What are we farming?
A little bit of background:
Amare is not a farm in the traditional sense of large scale commercial farming, but a fumbling attempt at sustainability. We are completely off grid and use only solar powar, and in the process of healing our poor soil to grow produce.
I am a huge animal lover. I started out on my farm journey with raising our own animals for meat and dairy, but eventually reached a place where I could no longer participate in that process. All animals at Amare will die of old age.
We currently have two cows....siblings Snowbelle and Ferdinand. The cow manure is collected and put into worm baths for making vermicompost. All in all, the cows are the center of the sustainable farm universe.
We have 2 delightful mini-pigs named Captain Pugwash and Pumba. They live in a mobile piggy camp that performs a crucial role of soil preparation in my vegetable garden. They are fed on all our household scaps, kitchen scraps from my children's school and food waste from visitors to the farm.
Our chickens move around the vegetable garden in mobile cages. They move onto patches of garden that have just been harvested. They then feed on the remaining greens, bugs and pests, scratch the earth aerating and fertilizing it with their manure. All clippings of herbs and nearby vegetation are also tossed into their cages for them to process into mulch.
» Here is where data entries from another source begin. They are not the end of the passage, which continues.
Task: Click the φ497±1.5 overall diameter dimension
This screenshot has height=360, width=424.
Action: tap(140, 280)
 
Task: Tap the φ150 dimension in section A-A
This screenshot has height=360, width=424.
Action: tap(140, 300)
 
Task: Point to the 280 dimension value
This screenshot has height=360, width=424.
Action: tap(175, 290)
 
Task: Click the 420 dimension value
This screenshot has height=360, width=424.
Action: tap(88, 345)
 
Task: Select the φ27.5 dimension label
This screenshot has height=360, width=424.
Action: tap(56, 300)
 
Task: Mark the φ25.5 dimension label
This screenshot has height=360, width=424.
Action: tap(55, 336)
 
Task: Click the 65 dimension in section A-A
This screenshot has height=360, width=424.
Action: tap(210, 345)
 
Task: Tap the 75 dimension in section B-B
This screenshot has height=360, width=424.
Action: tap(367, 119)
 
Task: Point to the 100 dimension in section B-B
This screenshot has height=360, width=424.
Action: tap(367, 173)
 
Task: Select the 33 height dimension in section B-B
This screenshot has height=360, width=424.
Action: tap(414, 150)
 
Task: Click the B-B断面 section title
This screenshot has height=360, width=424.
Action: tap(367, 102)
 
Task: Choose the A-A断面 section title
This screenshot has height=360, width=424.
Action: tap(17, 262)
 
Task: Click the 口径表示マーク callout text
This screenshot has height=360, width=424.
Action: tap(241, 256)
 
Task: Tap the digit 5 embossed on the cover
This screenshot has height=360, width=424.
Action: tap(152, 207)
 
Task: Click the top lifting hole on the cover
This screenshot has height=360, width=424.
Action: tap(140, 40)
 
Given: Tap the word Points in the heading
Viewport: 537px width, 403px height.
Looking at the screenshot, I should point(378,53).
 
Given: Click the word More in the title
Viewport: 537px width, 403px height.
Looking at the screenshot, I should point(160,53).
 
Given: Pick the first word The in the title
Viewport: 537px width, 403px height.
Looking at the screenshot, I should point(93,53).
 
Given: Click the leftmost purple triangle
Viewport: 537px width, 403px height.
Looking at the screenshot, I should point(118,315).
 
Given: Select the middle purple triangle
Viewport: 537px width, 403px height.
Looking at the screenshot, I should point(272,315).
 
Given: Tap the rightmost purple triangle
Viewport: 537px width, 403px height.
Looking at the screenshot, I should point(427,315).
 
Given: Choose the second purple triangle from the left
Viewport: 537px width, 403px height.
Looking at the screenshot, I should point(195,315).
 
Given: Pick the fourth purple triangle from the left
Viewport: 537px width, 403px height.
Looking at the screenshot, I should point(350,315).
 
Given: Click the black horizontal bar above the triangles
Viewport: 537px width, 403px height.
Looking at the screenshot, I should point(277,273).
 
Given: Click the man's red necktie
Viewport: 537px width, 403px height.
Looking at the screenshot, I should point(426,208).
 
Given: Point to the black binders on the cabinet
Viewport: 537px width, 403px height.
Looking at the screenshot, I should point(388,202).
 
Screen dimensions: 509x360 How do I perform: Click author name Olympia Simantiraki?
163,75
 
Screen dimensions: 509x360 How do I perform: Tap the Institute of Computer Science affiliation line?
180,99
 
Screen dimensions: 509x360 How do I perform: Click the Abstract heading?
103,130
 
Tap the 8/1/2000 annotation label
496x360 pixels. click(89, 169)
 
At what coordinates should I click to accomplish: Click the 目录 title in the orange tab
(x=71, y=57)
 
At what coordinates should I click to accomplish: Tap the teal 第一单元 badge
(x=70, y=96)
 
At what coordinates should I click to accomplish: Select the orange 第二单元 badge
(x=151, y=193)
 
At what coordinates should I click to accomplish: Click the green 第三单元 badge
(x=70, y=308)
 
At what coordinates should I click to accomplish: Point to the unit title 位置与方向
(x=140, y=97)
This process prepares the soil for the next veg planting.
Our horses: Sherwood and Charlie are the only 2 animals on the farm that serve no purpose other than pleasure. Sherwood knows the surrounding hills like the back of his hoof, and Charlie is a retired circus pony with a bad back, but is the equine version of a dog and can be cuddled, kissed and fiddled with by all who visit the farm. He has the bluest eyes and the mere sight of him makes me smile.
Two little black cats called Schnitzel and Nanzi (Don't let your kids name their pets)
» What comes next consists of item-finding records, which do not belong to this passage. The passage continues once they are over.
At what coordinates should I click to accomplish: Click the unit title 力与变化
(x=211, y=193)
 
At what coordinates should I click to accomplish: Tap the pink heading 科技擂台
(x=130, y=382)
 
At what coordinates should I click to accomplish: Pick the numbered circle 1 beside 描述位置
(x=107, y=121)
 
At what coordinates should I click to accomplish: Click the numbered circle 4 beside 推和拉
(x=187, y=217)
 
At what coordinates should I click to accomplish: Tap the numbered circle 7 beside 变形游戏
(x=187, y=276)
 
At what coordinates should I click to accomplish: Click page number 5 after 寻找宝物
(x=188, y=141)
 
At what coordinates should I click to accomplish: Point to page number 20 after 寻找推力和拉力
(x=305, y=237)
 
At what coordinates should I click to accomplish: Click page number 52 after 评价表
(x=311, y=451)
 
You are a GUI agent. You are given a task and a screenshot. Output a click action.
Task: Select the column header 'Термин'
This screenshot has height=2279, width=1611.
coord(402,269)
Last but not least are our dogs: Bowie is the K9 guest liaison officer and generally races down to the cottage to meet whoever arrives and assist them with disposing of any random bones you may need to be rid of. Little Holly is my daughters first love and Spencer is the Scruffy little man who's purpose we are unsure of.
What we are growing:
Tagasastes trees have been planted for animal fodder. Their common name is tree lucerne. This is a water wise way of growing dry feed for cattle. The chickens also really enjoy having branches tossed into their cages for them to feed on. We are striving to become completely self reliant with regards to animal feeds.
We are planting up a rather large permaculture vegetable garden. This incorporates the tagastes trees, herbs, a few fruit trees as well as many flowering plants as hedging and edge planting. This system of growing vegetables improves the soil, is very water-wise and completely free of any kind of pesticide, herbicide or unnatural fertilizer. The chickens are an integral part of this process. The vegetable garden will serve to feed our family and animals as well as provide opportunity to sell excess vegetables to our farm guests.
Specific fruit trees have been planted that can cope with our unique conditions. Guava's, Quince, Figs, Lemons, Macadamia's are all planted in conjunction with leguminous nitrogen fixing trees like Carob, Fountainbush.
The rest of our gardens are fynbos. That is what grows here naturally. Fynbos is water-wise, creates habitat for birds and butterflies and other species endemic to the area and is in keeping with leaving as much of our landscape as unspoiled as possible.